Cumplida la etapa de descubrimiento del TC se abren nuevos horizontes para la gestión de los equipos comerciales. Contaremos con el valor del TC para cada uno de los profesionales de la red conociendo por tanto cuál es tanto el Indicador/Factor Resultados como el Indicador/Factor Desempeño. Así, podremos tener personas con altos niveles en ambos, con bajas puntuaciones en los dos factores o incluso alto valor en uno y bajo en otro.

Habremos conseguido segmentar a las personas que integran la Red. ¡El café para todos debería haber muerto!.

En función del nivel que presente cada persona, la Dirección Comercial y la Dirección de Recursos Humanos deberán tomar decisiones para conseguir mejorar el desempeño de cada uno de los profesionales.

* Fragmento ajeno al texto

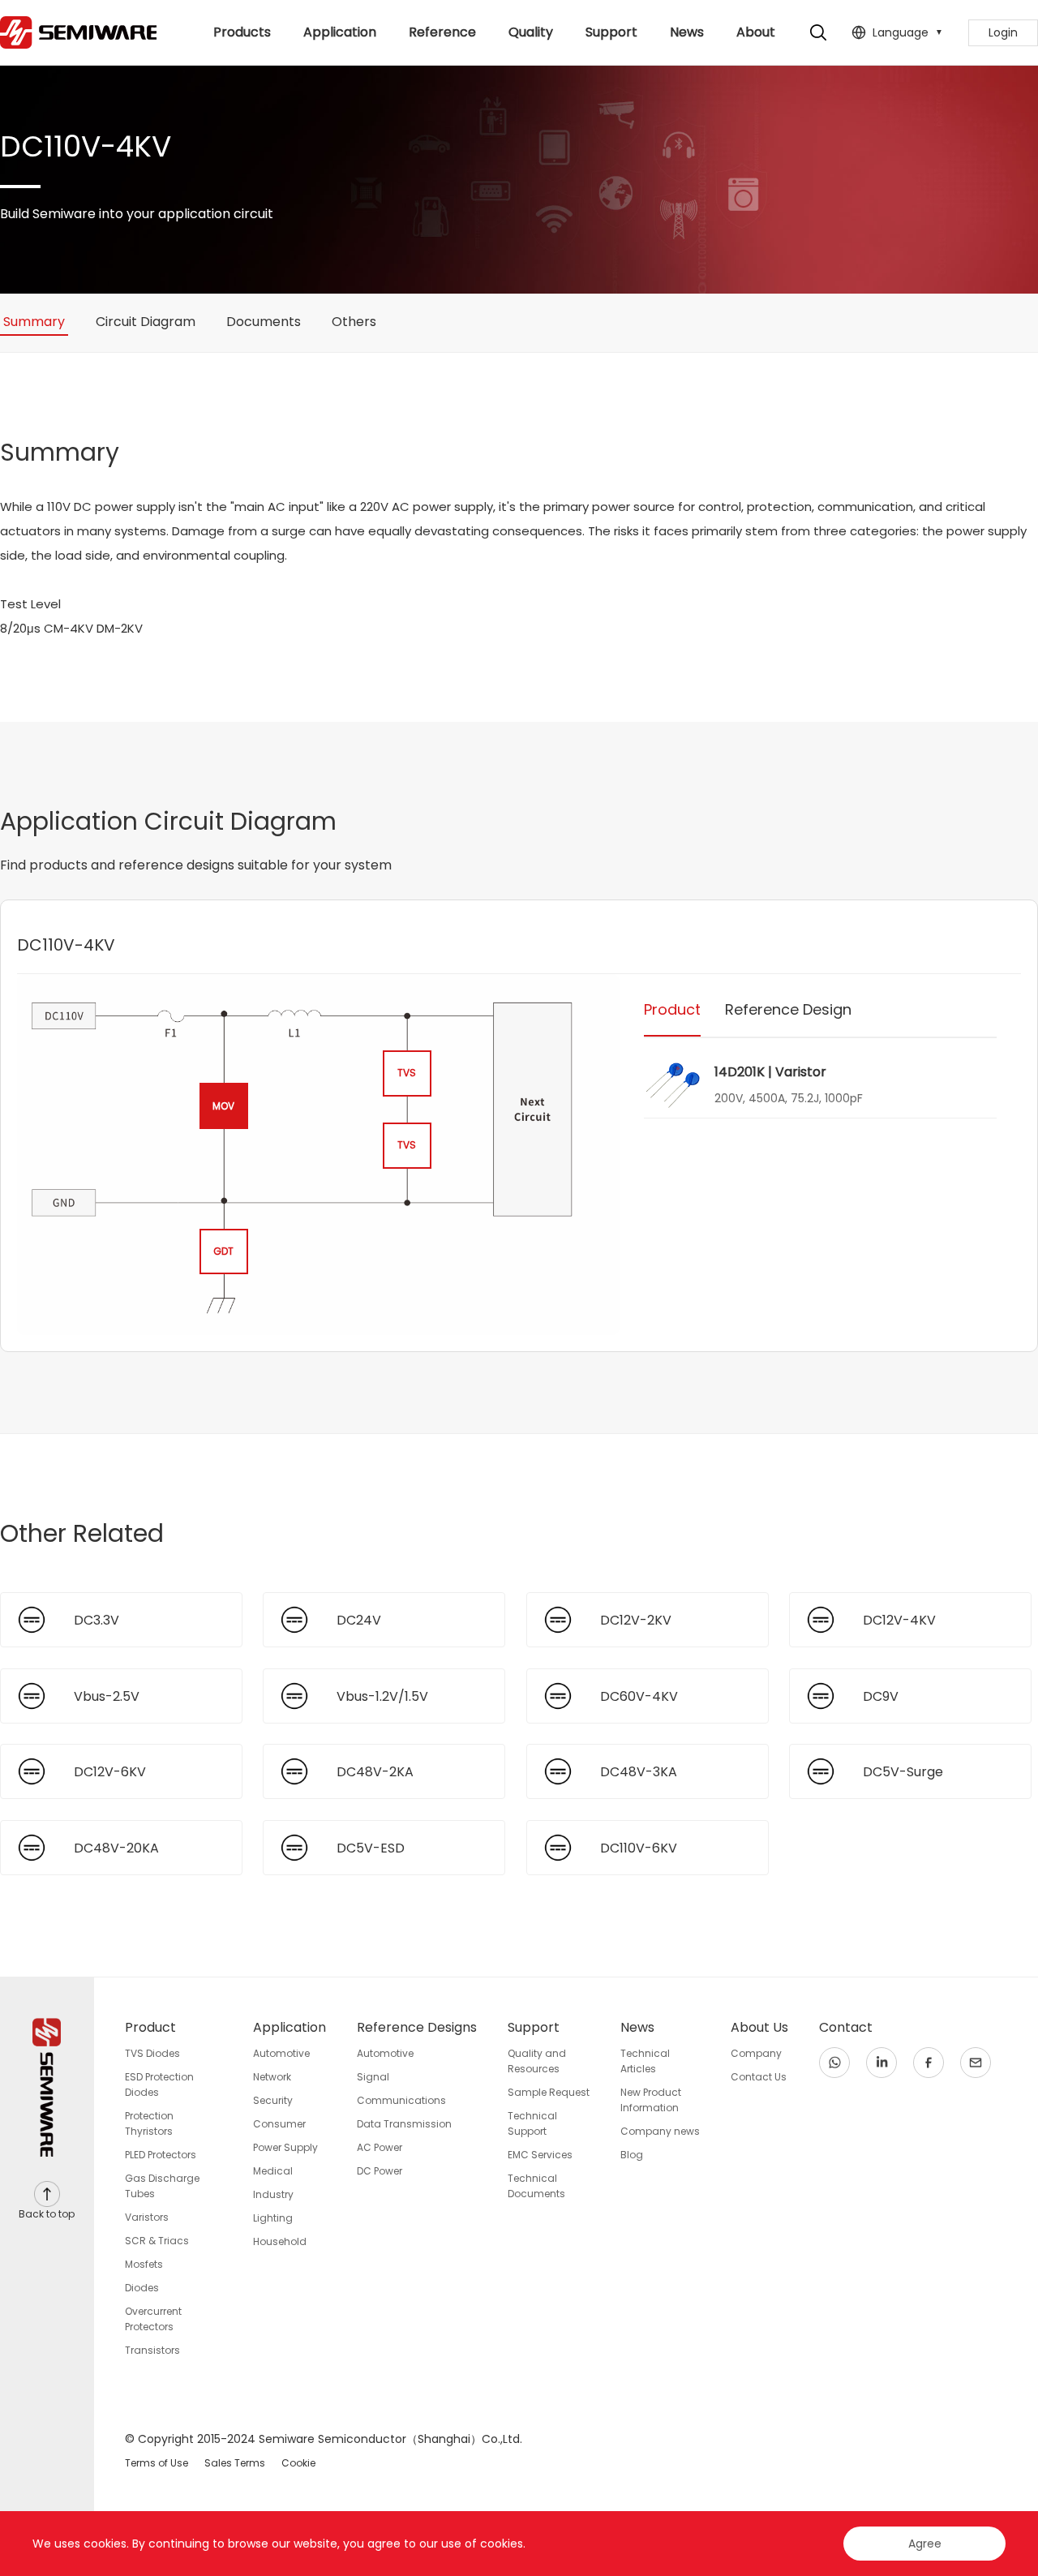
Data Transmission (404, 2124)
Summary (34, 321)
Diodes (142, 2288)
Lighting (273, 2218)
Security (273, 2100)
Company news (660, 2131)
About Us (755, 44)
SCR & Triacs (157, 2241)
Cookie (298, 2463)
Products (242, 32)
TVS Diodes (152, 2053)
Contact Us (759, 2077)
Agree (924, 2543)
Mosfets (144, 2264)
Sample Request (549, 2092)
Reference (442, 32)
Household (280, 2241)
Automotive (281, 2053)
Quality (530, 32)
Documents (263, 321)
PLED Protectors (160, 2155)
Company (756, 2053)
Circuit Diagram (145, 321)
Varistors (147, 2217)
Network (272, 2077)
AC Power (379, 2147)
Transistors (152, 2350)
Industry (273, 2194)
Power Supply (285, 2147)
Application (339, 32)
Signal (373, 2077)
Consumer (279, 2124)
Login (1003, 32)
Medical (273, 2171)
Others (354, 321)
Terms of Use (156, 2463)
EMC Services (540, 2155)
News (687, 32)
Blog (631, 2155)
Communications (401, 2100)
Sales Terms (234, 2463)
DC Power (379, 2171)
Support (611, 32)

No habrá que hacer lo mismo con alguien que consigue altos resultados pero con bajo desempeño que con una persona que no obtiene los resultados pero cuenta con un buen desempeño profesional.

A modo de ejemplo, una organización que aplique este modelo podría identificar los siguientes segmentos:

La aplicación de criterios de segmentación parte de la certeza de que:
  • - No todos los profesionales de una organización son iguales entre sí.
  • - No todos los profesionales procuran los mismos beneficios ni aportan igual valor.
  • - No todos los profesionales tienen iguales necesidades y valoran las mismas cosas.
  • - No todos los profesionales tienen la misma capacidad de promoción, ni tienen igual nivel de implicación.
Por tanto los beneficios para una organización de la segmentación del TC son amplios:
  • - Identificación de las necesidades de los profesionales diseñando el más eficaz mix de RRHH para satisfacerlas.
  • - Optimización de los recursos al no aplicar acciones (formación, ventajas…) de manera generalizada sino a aquellos que realmente lo necesitan o lo merecen.
  • Crecimiento más rápido si se logra la mayor implicación en los segmentos que aportan mayor valor a la organización.
  • Reducción de las tasas de rotación y salida de profesionales de valor.
  • - Selección de estilos de dirección y de comunicación más adecuados para los equipos.
Si segmentamos a los clientes en función de lo que aportan y necesitan, ¿por qué no hacerlo con nuestro equipo?